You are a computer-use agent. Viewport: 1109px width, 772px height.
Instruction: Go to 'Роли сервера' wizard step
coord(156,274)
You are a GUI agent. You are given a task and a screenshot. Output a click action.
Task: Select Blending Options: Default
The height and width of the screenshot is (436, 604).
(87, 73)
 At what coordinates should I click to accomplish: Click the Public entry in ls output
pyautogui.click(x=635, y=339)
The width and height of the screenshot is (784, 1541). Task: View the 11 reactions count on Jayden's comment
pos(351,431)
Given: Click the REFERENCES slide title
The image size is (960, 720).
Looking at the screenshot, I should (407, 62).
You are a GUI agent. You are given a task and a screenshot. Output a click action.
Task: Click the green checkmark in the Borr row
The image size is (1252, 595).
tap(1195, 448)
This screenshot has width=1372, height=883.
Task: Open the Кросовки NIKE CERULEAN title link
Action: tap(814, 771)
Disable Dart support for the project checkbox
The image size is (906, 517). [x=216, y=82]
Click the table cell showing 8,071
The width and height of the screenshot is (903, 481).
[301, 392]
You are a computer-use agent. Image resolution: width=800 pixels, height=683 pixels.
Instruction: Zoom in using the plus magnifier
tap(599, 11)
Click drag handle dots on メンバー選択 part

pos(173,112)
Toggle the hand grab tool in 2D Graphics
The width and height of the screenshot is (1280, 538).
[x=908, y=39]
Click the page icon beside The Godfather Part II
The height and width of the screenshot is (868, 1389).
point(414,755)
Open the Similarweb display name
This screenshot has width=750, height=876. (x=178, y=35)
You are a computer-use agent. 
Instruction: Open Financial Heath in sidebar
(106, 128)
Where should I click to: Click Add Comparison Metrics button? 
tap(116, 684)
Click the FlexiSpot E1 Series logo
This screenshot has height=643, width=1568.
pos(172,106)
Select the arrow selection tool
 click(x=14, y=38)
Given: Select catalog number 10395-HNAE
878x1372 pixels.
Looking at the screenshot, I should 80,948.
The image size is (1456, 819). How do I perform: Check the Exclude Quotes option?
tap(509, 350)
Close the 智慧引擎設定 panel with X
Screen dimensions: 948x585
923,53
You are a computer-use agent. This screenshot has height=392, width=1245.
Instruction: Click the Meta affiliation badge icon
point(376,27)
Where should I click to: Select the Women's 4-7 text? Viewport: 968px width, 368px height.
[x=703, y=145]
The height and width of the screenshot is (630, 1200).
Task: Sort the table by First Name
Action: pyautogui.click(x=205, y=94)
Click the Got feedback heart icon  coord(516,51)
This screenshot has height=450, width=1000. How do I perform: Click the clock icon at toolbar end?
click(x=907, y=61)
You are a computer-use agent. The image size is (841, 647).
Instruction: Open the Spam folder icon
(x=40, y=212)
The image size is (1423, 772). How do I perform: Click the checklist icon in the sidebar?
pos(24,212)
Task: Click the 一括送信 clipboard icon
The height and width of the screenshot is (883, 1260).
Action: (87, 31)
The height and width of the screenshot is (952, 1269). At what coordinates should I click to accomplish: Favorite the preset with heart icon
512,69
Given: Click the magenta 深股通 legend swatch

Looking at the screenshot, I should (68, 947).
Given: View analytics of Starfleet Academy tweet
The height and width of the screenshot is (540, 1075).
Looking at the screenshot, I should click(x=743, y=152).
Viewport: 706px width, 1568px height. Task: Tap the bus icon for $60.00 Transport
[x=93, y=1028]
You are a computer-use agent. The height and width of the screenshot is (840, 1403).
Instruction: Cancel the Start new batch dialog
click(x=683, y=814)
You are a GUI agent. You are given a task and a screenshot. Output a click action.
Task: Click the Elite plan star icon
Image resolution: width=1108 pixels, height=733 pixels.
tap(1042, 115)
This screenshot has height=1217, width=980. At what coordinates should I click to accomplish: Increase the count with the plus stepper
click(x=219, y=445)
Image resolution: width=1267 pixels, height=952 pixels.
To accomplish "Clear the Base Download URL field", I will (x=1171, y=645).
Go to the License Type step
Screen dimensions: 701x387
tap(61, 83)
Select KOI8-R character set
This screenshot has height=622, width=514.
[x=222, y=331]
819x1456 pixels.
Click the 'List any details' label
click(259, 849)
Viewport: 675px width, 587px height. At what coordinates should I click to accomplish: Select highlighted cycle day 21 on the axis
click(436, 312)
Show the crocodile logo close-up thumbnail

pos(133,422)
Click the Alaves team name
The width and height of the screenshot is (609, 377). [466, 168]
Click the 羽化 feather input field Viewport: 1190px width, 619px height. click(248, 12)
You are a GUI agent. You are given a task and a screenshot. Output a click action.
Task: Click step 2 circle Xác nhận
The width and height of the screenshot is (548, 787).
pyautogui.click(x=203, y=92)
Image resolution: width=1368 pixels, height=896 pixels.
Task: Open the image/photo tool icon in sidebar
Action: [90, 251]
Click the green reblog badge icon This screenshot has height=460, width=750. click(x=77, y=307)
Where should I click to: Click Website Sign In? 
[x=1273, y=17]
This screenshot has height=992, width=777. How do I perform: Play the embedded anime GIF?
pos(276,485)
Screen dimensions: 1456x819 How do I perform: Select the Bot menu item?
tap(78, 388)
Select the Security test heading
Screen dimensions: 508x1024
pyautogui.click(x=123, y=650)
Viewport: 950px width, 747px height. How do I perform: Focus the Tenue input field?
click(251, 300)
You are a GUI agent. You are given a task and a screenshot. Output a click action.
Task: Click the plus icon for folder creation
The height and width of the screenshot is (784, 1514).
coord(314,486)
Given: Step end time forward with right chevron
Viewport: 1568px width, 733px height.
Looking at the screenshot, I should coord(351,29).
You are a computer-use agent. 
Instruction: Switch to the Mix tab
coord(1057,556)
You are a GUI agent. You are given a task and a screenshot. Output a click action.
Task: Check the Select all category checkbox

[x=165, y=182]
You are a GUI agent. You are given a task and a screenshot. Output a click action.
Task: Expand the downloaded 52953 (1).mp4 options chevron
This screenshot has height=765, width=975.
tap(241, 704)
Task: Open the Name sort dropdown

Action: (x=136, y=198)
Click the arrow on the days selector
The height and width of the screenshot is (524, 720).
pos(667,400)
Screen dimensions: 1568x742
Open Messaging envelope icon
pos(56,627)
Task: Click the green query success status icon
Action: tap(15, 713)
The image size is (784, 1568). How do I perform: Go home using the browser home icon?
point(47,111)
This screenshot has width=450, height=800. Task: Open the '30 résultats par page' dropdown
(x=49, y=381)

- _Request_: Recast every line of the data above as a JSON list of strings, with one string for each line and blank lines omitted.

- _Written response_:
[
  "You are a computer-use agent. Viewport: 1109px width, 772px height.",
  "Instruction: Go to 'Роли сервера' wizard step",
  "coord(156,274)",
  "You are a GUI agent. You are given a task and a screenshot. Output a click action.",
  "Task: Select Blending Options: Default",
  "The height and width of the screenshot is (436, 604).",
  "(87, 73)",
  " At what coordinates should I click to accomplish: Click the Public entry in ls output",
  "pyautogui.click(x=635, y=339)",
  "The width and height of the screenshot is (784, 1541). Task: View the 11 reactions count on Jayden's comment",
  "pos(351,431)",
  "Given: Click the REFERENCES slide title",
  "The image size is (960, 720).",
  "Looking at the screenshot, I should (407, 62).",
  "You are a GUI agent. You are given a task and a screenshot. Output a click action.",
  "Task: Click the green checkmark in the Borr row",
  "The image size is (1252, 595).",
  "tap(1195, 448)",
  "This screenshot has width=1372, height=883.",
  "Task: Open the Кросовки NIKE CERULEAN title link",
  "Action: tap(814, 771)",
  "Disable Dart support for the project checkbox",
  "The image size is (906, 517). [x=216, y=82]",
  "Click the table cell showing 8,071",
  "The width and height of the screenshot is (903, 481).",
  "[301, 392]",
  "You are a computer-use agent. Image resolution: width=800 pixels, height=683 pixels.",
  "Instruction: Zoom in using the plus magnifier",
  "tap(599, 11)",
  "Click drag handle dots on メンバー選択 part",
  "pos(173,112)",
  "Toggle the hand grab tool in 2D Graphics",
  "The width and height of the screenshot is (1280, 538).",
  "[x=908, y=39]",
  "Click the page icon beside The Godfather Part II",
  "The height and width of the screenshot is (868, 1389).",
  "point(414,755)",
  "Open the Similarweb display name",
  "This screenshot has width=750, height=876. (x=178, y=35)",
  "You are a computer-use agent. ",
  "Instruction: Open Financial Heath in sidebar",
  "(106, 128)",
  "Where should I click to: Click Add Comparison Metrics button? ",
  "tap(116, 684)",
  "Click the FlexiSpot E1 Series logo",
  "This screenshot has height=643, width=1568.",
  "pos(172,106)",
  "Select the arrow selection tool",
  " click(x=14, y=38)",
  "Given: Select catalog number 10395-HNAE",
  "878x1372 pixels.",
  "Looking at the screenshot, I should 80,948.",
  "The image size is (1456, 819). How do I perform: Check the Exclude Quotes option?",
  "tap(509, 350)",
  "Close the 智慧引擎設定 panel with X",
  "Screen dimensions: 948x585",
  "923,53",
  "You are a computer-use agent. This screenshot has height=392, width=1245.",
  "Instruction: Click the Meta affiliation badge icon",
  "point(376,27)",
  "Where should I click to: Select the Women's 4-7 text? Viewport: 968px width, 368px height.",
  "[x=703, y=145]",
  "The height and width of the screenshot is (630, 1200).",
  "Task: Sort the table by First Name",
  "Action: pyautogui.click(x=205, y=94)",
  "Click the Got feedback heart icon  coord(516,51)",
  "This screenshot has height=450, width=1000. How do I perform: Click the clock icon at toolbar end?",
  "click(x=907, y=61)",
  "You are a computer-use agent. The image size is (841, 647).",
  "Instruction: Open the Spam folder icon",
  "(x=40, y=212)",
  "The image size is (1423, 772). How do I perform: Click the checklist icon in the sidebar?",
  "pos(24,212)",
  "Task: Click the 一括送信 clipboard icon",
  "The height and width of the screenshot is (883, 1260).",
  "Action: (87, 31)",
  "The height and width of the screenshot is (952, 1269). At what coordinates should I click to accomplish: Favorite the preset with heart icon",
  "512,69",
  "Given: Click the magenta 深股通 legend swatch",
  "Looking at the screenshot, I should (68, 947).",
  "Given: View analytics of Starfleet Academy tweet",
  "The height and width of the screenshot is (540, 1075).",
  "Looking at the screenshot, I should click(x=743, y=152).",
  "Viewport: 706px width, 1568px height. Task: Tap the bus icon for $60.00 Transport",
  "[x=93, y=1028]",
  "You are a computer-use agent. The height and width of the screenshot is (840, 1403).",
  "Instruction: Cancel the Start new batch dialog",
  "click(x=683, y=814)",
  "You are a GUI agent. You are given a task and a screenshot. Output a click action.",
  "Task: Click the Elite plan star icon",
  "Image resolution: width=1108 pixels, height=733 pixels.",
  "tap(1042, 115)",
  "This screenshot has height=1217, width=980. At what coordinates should I click to accomplish: Increase the count with the plus stepper",
  "click(x=219, y=445)",
  "Image resolution: width=1267 pixels, height=952 pixels.",
  "To accomplish \"Clear the Base Download URL field\", I will (x=1171, y=645).",
  "Go to the License Type step",
  "Screen dimensions: 701x387",
  "tap(61, 83)",
  "Select KOI8-R character set",
  "This screenshot has height=622, width=514.",
  "[x=222, y=331]",
  "819x1456 pixels.",
  "Click the 'List any details' label",
  "click(259, 849)",
  "Viewport: 675px width, 587px height. At what coordinates should I click to accomplish: Select highlighted cycle day 21 on the axis",
  "click(436, 312)",
  "Show the crocodile logo close-up thumbnail",
  "pos(133,422)",
  "Click the Alaves team name",
  "The width and height of the screenshot is (609, 377). [466, 168]",
  "Click the 羽化 feather input field Viewport: 1190px width, 619px height. click(248, 12)",
  "You are a GUI agent. You are given a task and a screenshot. Output a click action.",
  "Task: Click step 2 circle Xác nhận",
  "The width and height of the screenshot is (548, 787).",
  "pyautogui.click(x=203, y=92)",
  "Image resolution: width=1368 pixels, height=896 pixels.",
  "Task: Open the image/photo tool icon in sidebar",
  "Action: [90, 251]",
  "Click the green reblog badge icon This screenshot has height=460, width=750. click(x=77, y=307)",
  "Where should I click to: Click Website Sign In? ",
  "[x=1273, y=17]",
  "This screenshot has height=992, width=777. How do I perform: Play the embedded anime GIF?",
  "pos(276,485)",
  "Screen dimensions: 1456x819 How do I perform: Select the Bot menu item?",
  "tap(78, 388)",
  "Select the Security test heading",
  "Screen dimensions: 508x1024",
  "pyautogui.click(x=123, y=650)",
  "Viewport: 950px width, 747px height. How do I perform: Focus the Tenue input field?",
  "click(251, 300)",
  "You are a GUI agent. You are given a task and a screenshot. Output a click action.",
  "Task: Click the plus icon for folder creation",
  "The height and width of the screenshot is (784, 1514).",
  "coord(314,486)",
  "Given: Step end time forward with right chevron",
  "Viewport: 1568px width, 733px height.",
  "Looking at the screenshot, I should coord(351,29).",
  "You are a computer-use agent. ",
  "Instruction: Switch to the Mix tab",
  "coord(1057,556)",
  "You are a GUI agent. You are given a task and a screenshot. Output a click action.",
  "Task: Check the Select all category checkbox",
  "[x=165, y=182]",
  "You are a GUI agent. You are given a task and a screenshot. Output a click action.",
  "Task: Expand the downloaded 52953 (1).mp4 options chevron",
  "This screenshot has height=765, width=975.",
  "tap(241, 704)",
  "Task: Open the Name sort dropdown",
  "Action: (x=136, y=198)",
  "Click the arrow on the days selector",
  "The height and width of the screenshot is (524, 720).",
  "pos(667,400)",
  "Screen dimensions: 1568x742",
  "Open Messaging envelope icon",
  "pos(56,627)",
  "Task: Click the green query success status icon",
  "Action: tap(15, 713)",
  "The image size is (784, 1568). How do I perform: Go home using the browser home icon?",
  "point(47,111)",
  "This screenshot has width=450, height=800. Task: Open the '30 résultats par page' dropdown",
  "(x=49, y=381)"
]